_What is required:_ Return the passage of the merger agreement below, copied word for word, from "SECTION X- DEFINITIONS" to "of such Person.".

_Reading passage:_
★ ★ ★

9.13         Consent to Merger.  Each of the Owners, in his, her or its capacity as a holder of shares of Adjoined capital stock, as evidenced by his, her or its signature hereto, does hereby waive all notice of the time, place and purposes of a special meeting of Adjoined’s stockholders for the purpose of adopting this Agreement and approving the Merger, and pursuant to the Corporation Law, does hereby consent in writing to the adoption of this Agreement and the approval of the Merger pursuant to the terms of this Agreement.

 

SECTION X- DEFINITIONS

 

Capitalized terms used in this Agreement are used as defined in this Section X or elsewhere in this Agreement.

 

10.1         Affiliate.  The term “Affiliate” shall mean, with respect to any Person, any other Person controlling, controlled by or under common control with such Person. The term “control” as used in the preceding sentence means, with respect to a corporation, the right to exercise, directly or indirectly, more than 50% of the voting rights attributable to the shares of the controlled corporation and, with respect to any Person other than a corporation, the possession, directly or indirectly, of the power to direct or cause the direction of the management or policies of such Person.

 

10.2         Affiliated Group.  The term “Affiliated Group” shall mean any affiliated group within the meaning of Section 1504(a) of the Code or any similar group defined under a similar provision of state, local or foreign law.

 

10.3         Available Cash.  The term “Available Cash” shall mean all cash and cash equivalents (including marketable securities and short-term investments) held by the Company, calculated in accordance with GAAP applied on a basis consistent with the accounting principles, practices and procedures used in the preparation of the Company’s December 31, 2004 balance sheet included in the 2004 Audited Financial Statements.

 

10.4         Cause.  The term “Cause” shall mean any of the following: (i) Key Employee’s commission of a willful act (including, without limitation, a dishonest or fraudulent act) or a grossly negligent act, or the willful or grossly negligent omission to act by Key Employee, which is intended to cause, causes or is reasonably likely to cause material harm to the Surviving Company or an Affiliate, monetarily, reputationally or otherwise; (ii) Key Employee’s commission or conviction of, or plea of nolo contendere to, any felony or any crime or offense involving dishonesty or fraud or that is significantly injurious to the Surviving Company or an Affiliate, monetarily, reputationally or otherwise; (iii) Key

 

44



 

Employee’s willful neglect of or continued failure to substantially perform, in any material respect, his duties (as assigned to Key Employee from time to time) or obligations (including a violation of policy) to the Surviving Company or an Affiliate other than any such failure resulting from his incapacity due to physical or mental illness; or (iv) Key Employee’s abuse of illegal drugs or other controlled substances or habitual intoxication. For purposes of this definition, an act or omission is “willful” if it was knowingly done, or knowingly omitted to be done, by Key Employee not in good faith and without reasonable belief that the act or omission was in the best interest of the Surviving Company. Any act, or failure to act, based upon authority given pursuant to a resolution duly adopted by the Surviving Company’s board of managers or based upon the advice of counsel for the Surviving Company shall be conclusively presumed to be done, or omitted to be done, in good faith and in the best interests of the Surviving Company. The Surviving Company has the discretion, in other circumstances, to determine in good faith, from all the facts and circumstances reasonably available to it, whether Key Employee who is under investigation for, or has been charged with, a crime will be deemed to have committed it for purposes of this Agreement.

★ ★ ★

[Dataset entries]
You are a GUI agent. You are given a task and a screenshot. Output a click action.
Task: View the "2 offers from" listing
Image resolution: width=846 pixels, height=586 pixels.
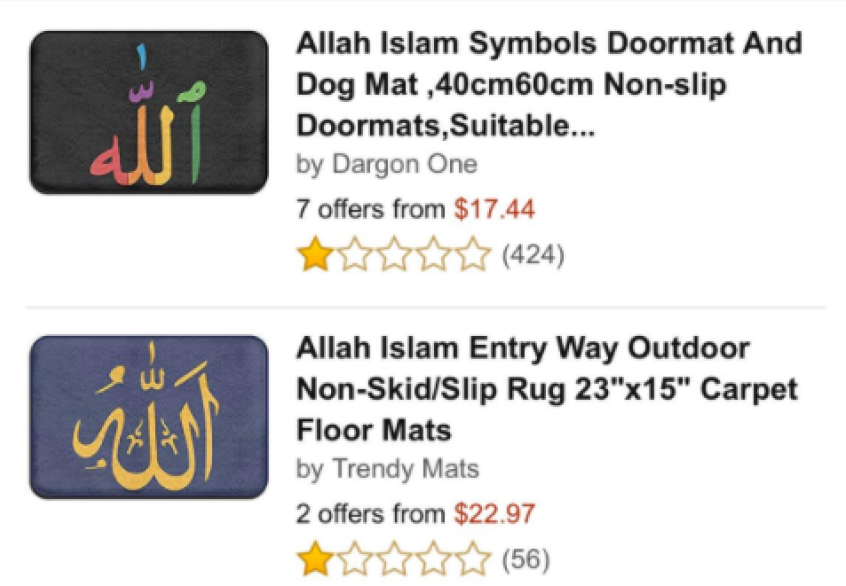pos(370,514)
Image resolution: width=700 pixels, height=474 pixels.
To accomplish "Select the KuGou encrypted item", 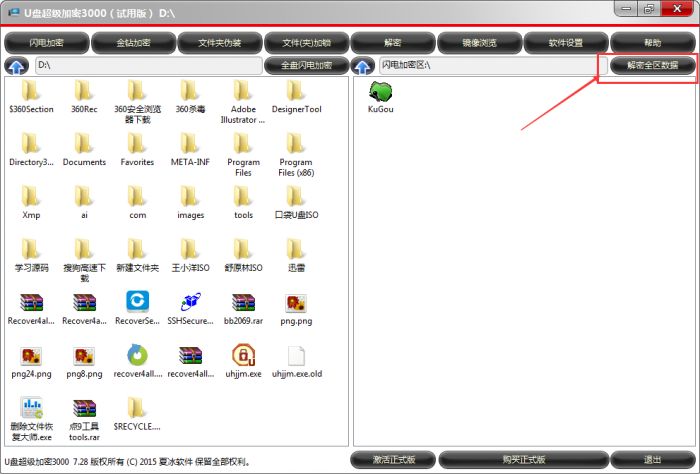I will point(381,93).
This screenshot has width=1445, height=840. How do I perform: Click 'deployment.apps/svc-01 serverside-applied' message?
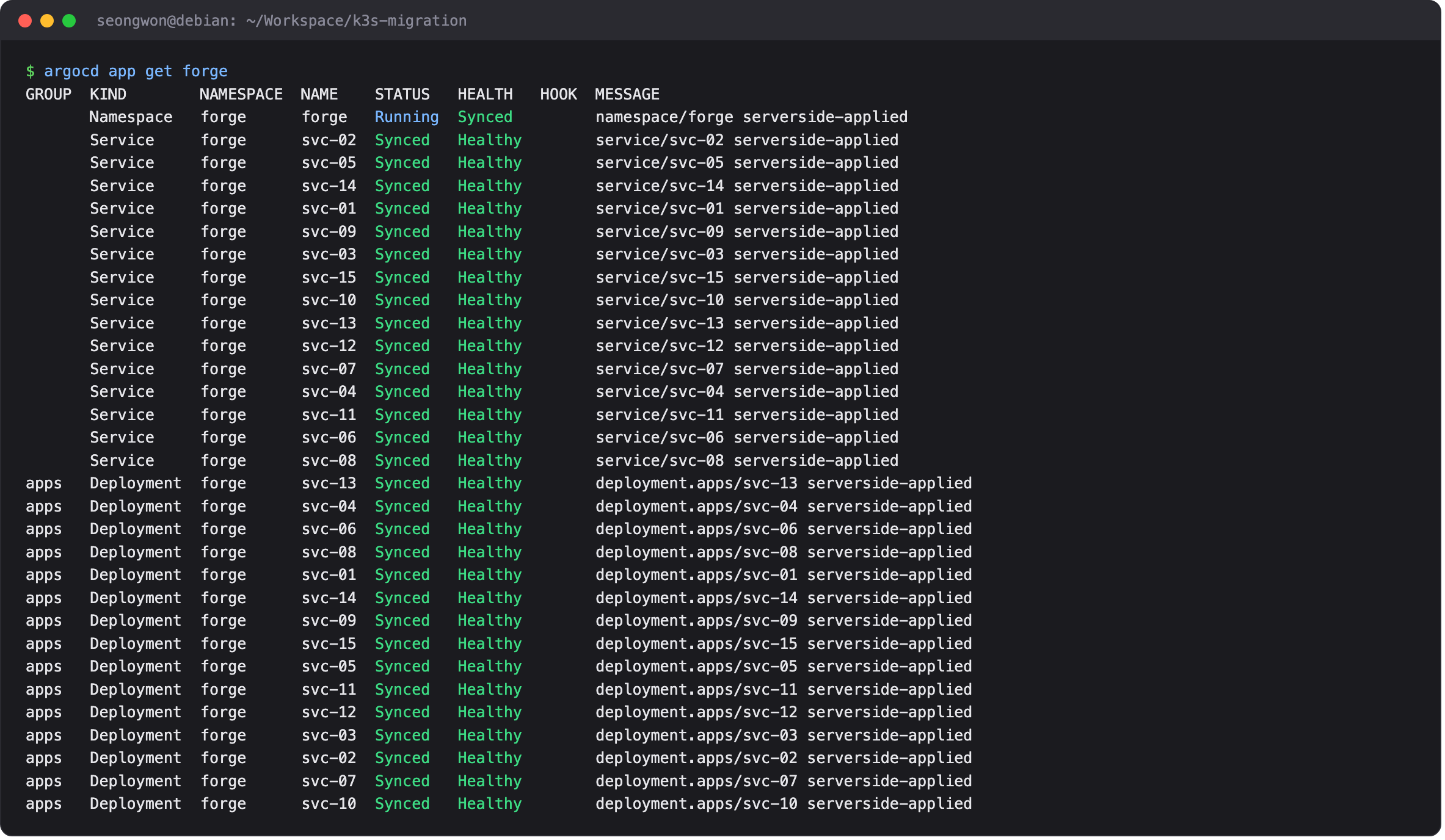tap(784, 575)
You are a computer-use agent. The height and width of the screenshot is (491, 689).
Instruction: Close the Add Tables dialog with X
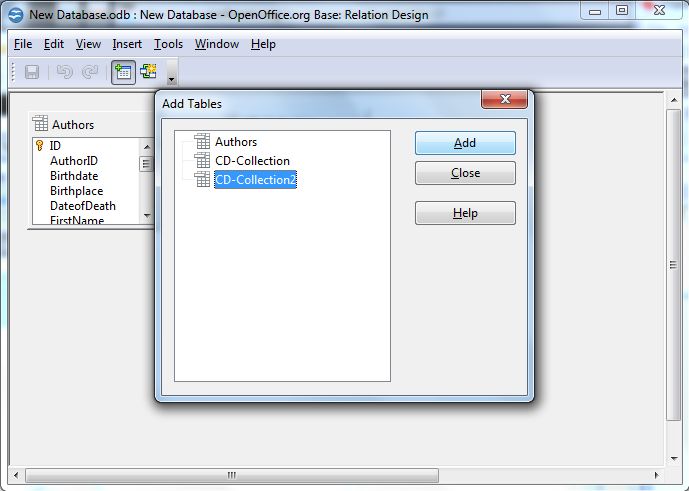[x=504, y=100]
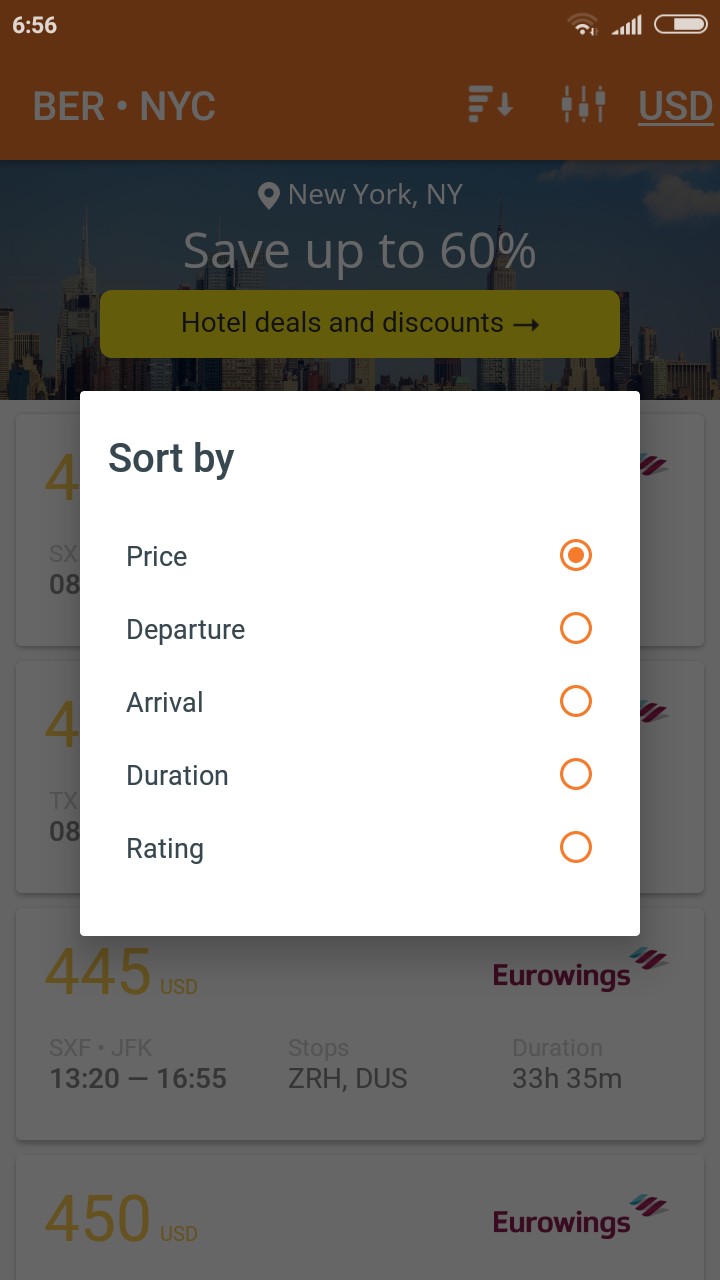Tap the New York location pin icon

click(268, 195)
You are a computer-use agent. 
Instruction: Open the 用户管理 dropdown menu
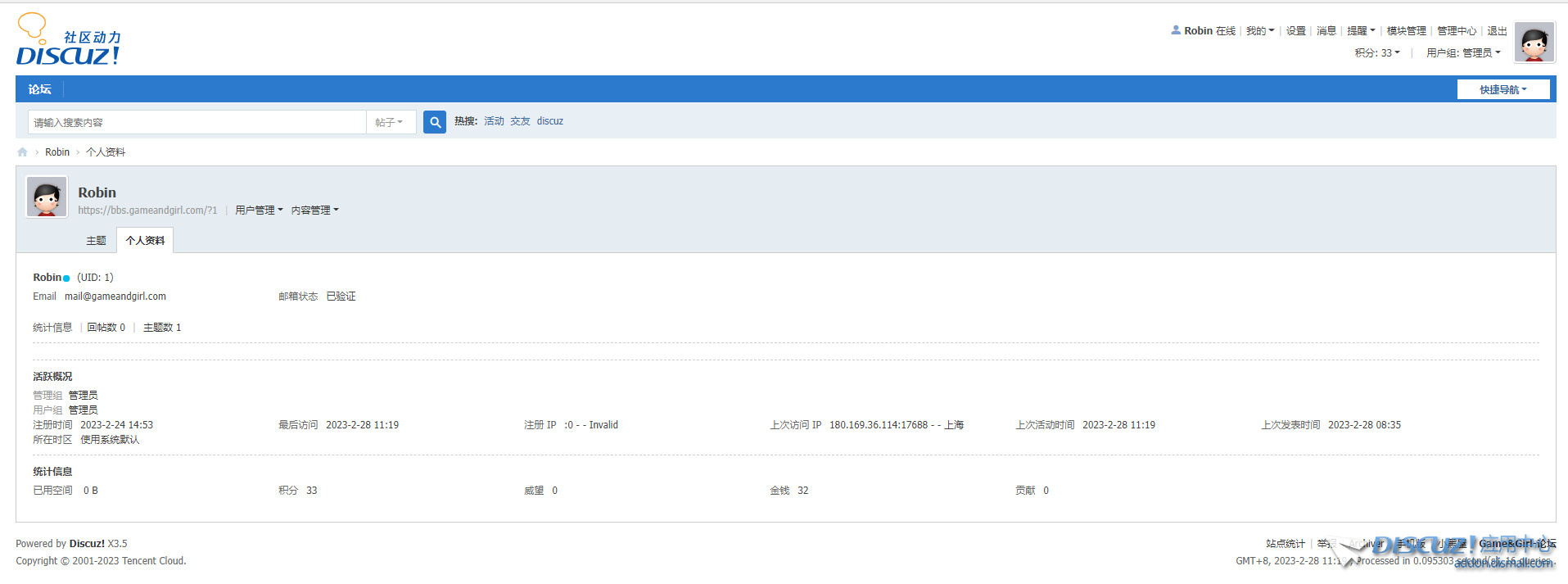259,211
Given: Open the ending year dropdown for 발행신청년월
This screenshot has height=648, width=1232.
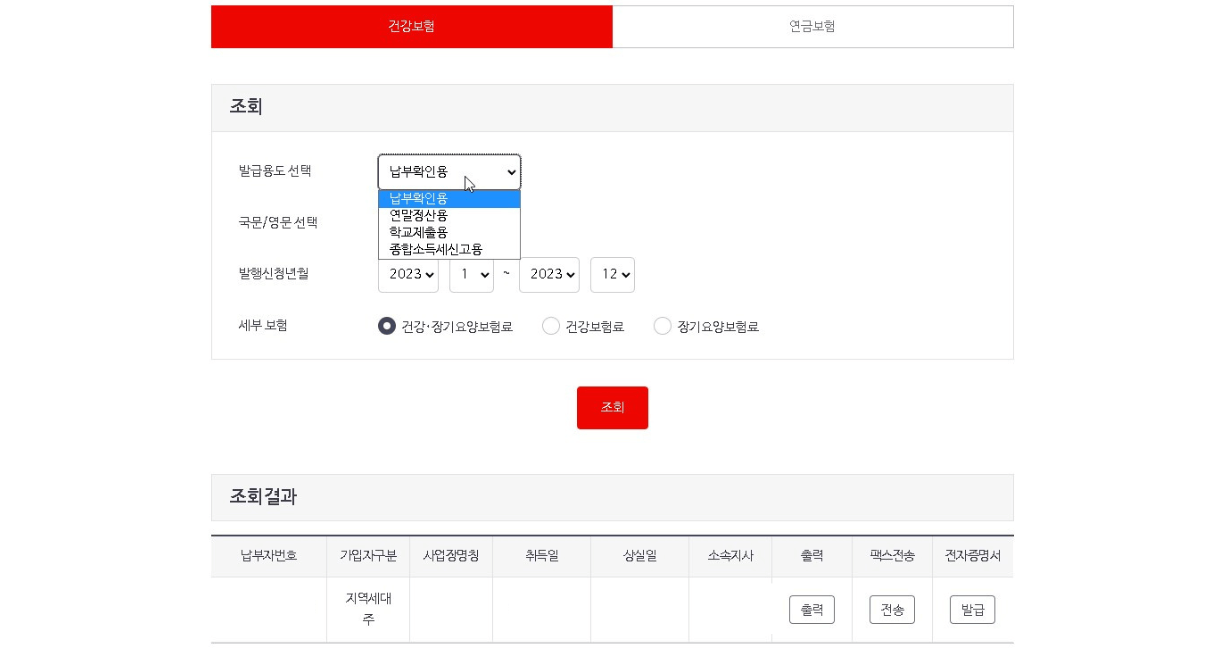Looking at the screenshot, I should pyautogui.click(x=549, y=275).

★ ★ ★

_Expected answer:_
SECTION X- DEFINITIONS

 

Capitalized terms used in this Agreement are used as defined in this Section X or elsewhere in this Agreement.

 

10.1         Affiliate.  The term “Affiliate” shall mean, with respect to any Person, any other Person controlling, controlled by or under common control with such Person. The term “control” as used in the preceding sentence means, with respect to a corporation, the right to exercise, directly or indirectly, more than 50% of the voting rights attributable to the shares of the controlled corporation and, with respect to any Person other than a corporation, the possession, directly or indirectly, of the power to direct or cause the direction of the management or policies of such Person.